Even if the Union had requested recusal on Kavowras' behalf, it
is unlikely to have been successful given that the Times refused
the Union's prior request for a special arbitrator and Arbitrator
Scheinman ultimately refused to recuse himself. Moreover,
Kavowras cannot show that this failure undermined the arbitral
process in that it caused his injuries, as the standard for a
breach of a duty of fair representation claim requires. In short, Kavowras has not made a sufficient showing that the
Union breached its duty of fair representation. Accordingly, his
claims against the Times' for collusion with the Union in its
asserted breach and independent violation of the CBA also fall.
Sim, 166 F.3d at 473; King, 785 F.2d at 36 n. 2.
D. Pendent State Law Claims
Having dismissed Kavowras' federal claim, I decline to exercise
supplemental jurisdiction over his pendant state law
discrimination claims.

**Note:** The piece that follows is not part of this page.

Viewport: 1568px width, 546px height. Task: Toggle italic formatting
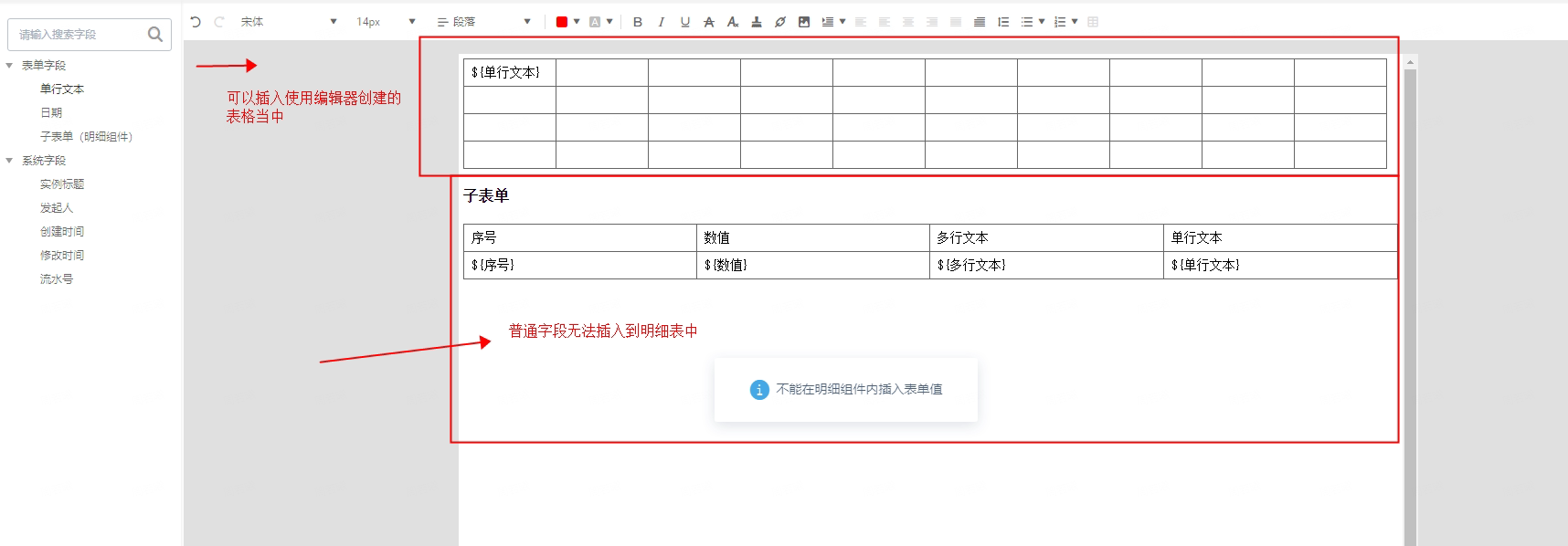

It is doubtful that he would succeed in
any event. The alleged remarks by the Times outside counsel and
Director of Labor Relations, if true, are certainly not the model
of professionalism. Nevertheless assuming Kavowras could
establish a prima facie case and adequately allege
circumstances giving rise to an inference of discrimination
(something I doubt he could do) these comments at most amount
to stray remarks by non-decision-makers years after the asserted
adverse employment action occurred. Moreover, the Times has
asserted a legitimate, non-discriminatory rationale for
termination of Kavowras' delivery route unrelated to his age.
For the foregoing reasons, defendants' motion for partial
summary judgment is granted and Kavowras' cross-motion for
summary judgment is denied. The Clerk of the Court is instructed
to close this case and remove it from my docket.
THIS CONSTITUTES THE DECISION AND ORDER OF THE COURT.